Il punto critico è mantenere i moduli indipendenti tra loro. Ogni modulo risolve un problema diverso, anche se fa parte dello stesso sistema. Serve quindi un basso accoppiamento tra i moduli. Solo così potremo, in futuro, estrarli come microservizi senza dover ripensare tutto.
Questa è la forza della modularità: ci prepara all’evoluzione, senza obbligarci a decidere tutto fin dall’inizio.
Modular architecture e Domain-Driven Design
A questo punto è naturale chiedersi come questa architettura si intrecci con il DDD. Fermiamoci un attimo e osserviamo i pattern coinvolti.
Eric Evans, nel suo libro iconico “Domain-Driven Design: Tackling Complexity in the Heart of Software” conosciuto come Blue Book, propone diversi pattern pensati per sviluppare software orientato al business, più che semplicemente al dato. Li divide in due categorie principali: Pattern Strategici e Pattern Tattici.
Entrambi offrono strumenti preziosi in contesti differenti. I pattern strategici ci aiutano a costruire la big picture del sistema, suddividendo l’intero dominio in più sottodomini distinti.
Business domain & ubiquitous language
Partiamo da un chiarimento importante: il dominio non è per forza qualcosa di legato al software. Anzi, spesso non lo è affatto. Il dominio rappresenta l’attività principale di un’azienda. È il servizio che offre, ciò che la distingue dai suoi concorrenti nel mercato.
Pensiamo a Uber. Il suo dominio è offrire un servizio di trasporto privato, semplice da usare sia per chi guida che per chi viaggia. Il dominio non è un problema informatico. Ma grazie a un’app ben progettata, ne cogliamo il valore concreto.
Secondo la definizione di Domain-Driven Design, il dominio è la sfera di conoscenza e attività su cui si fonda la logica dell’applicazione.
Software e business: come parlare la stessa lingua?
Business e software parlano due lingue diverse. Come farli dialogare senza creare confusione e soluzioni sbagliate? L’idea di Eric Evans è creare un modello comune. Un ponte tra sviluppatori e stakeholder, basato su un linguaggio chiaro e condiviso. Un modello non è la copia perfetta del mondo reale. È uno strumento per comprendere e affrontare un dominio complesso. Più il modello si avvicina alla realtà, più le decisioni che ne derivano saranno efficaci e mirate alla soluzione del problema.

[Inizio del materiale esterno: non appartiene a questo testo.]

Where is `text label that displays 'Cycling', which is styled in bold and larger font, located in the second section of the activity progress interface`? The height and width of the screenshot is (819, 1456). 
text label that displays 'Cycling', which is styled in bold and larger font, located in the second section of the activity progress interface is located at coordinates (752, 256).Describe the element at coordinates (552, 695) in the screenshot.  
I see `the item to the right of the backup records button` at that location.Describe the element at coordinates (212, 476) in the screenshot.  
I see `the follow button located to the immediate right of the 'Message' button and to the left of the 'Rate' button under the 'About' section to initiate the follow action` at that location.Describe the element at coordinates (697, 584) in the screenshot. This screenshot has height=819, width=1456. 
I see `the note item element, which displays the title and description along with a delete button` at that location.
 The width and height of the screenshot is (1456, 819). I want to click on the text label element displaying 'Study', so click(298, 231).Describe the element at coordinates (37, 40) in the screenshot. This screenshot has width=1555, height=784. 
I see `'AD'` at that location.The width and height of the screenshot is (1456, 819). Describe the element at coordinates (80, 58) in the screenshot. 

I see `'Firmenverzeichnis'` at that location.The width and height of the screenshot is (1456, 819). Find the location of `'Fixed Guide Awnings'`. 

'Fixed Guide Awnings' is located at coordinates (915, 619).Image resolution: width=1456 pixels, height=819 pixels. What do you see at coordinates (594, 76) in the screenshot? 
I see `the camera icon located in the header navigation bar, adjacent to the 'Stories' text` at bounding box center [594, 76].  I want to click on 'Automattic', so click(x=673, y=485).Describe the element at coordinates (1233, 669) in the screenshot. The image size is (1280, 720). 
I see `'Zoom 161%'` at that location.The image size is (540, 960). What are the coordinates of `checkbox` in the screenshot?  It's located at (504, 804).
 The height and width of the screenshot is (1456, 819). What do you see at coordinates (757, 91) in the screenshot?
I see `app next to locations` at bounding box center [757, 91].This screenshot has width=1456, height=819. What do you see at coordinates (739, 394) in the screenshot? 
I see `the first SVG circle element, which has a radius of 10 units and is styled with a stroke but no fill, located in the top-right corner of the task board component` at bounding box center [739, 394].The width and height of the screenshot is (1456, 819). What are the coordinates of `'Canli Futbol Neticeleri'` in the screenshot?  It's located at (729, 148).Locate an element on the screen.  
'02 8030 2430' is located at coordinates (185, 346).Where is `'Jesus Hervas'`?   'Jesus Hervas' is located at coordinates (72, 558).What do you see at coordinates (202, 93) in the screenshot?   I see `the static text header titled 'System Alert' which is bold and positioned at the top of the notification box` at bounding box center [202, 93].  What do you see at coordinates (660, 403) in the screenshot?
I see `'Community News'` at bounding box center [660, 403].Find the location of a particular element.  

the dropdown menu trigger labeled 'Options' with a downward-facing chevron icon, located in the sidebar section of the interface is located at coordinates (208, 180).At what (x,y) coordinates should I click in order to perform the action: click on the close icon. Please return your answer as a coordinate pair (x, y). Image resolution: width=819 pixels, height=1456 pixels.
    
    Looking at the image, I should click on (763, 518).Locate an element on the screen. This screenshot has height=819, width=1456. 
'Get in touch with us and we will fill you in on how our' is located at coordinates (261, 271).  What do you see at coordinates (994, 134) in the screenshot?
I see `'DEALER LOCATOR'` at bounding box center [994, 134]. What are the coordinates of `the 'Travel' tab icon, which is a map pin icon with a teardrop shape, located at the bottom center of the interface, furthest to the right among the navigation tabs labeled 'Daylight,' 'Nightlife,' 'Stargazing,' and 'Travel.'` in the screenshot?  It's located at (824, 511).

Per costruire questo modello condiviso, serve un linguaggio preciso. Senza ambiguità, chiaro per tutti: tecnici, clienti e utenti. Questo linguaggio condiviso è il primo pattern strategico proposto nel Blue Book: si chiama ubiquitous language.
Ubiquitous language
Durante lo sviluppo software, il linguaggio usato dagli esperti di dominio viene spesso “tradotto” in termini tecnici, per essere più comprensibile agli sviluppatori. Questa traduzione avviene nei documenti di requisiti, che però raramente riescono a catturare la vera natura del problema di business. Ogni volta che un termine passa da un contesto a un altro, perde sfumature importanti: non solo semantiche, ma anche comportamentali. L’intenzione è buona, certo. Ma il risultato è un modello impoverito della realtà, che porta a soluzioni incomplete o, peggio, del tutto sbagliate.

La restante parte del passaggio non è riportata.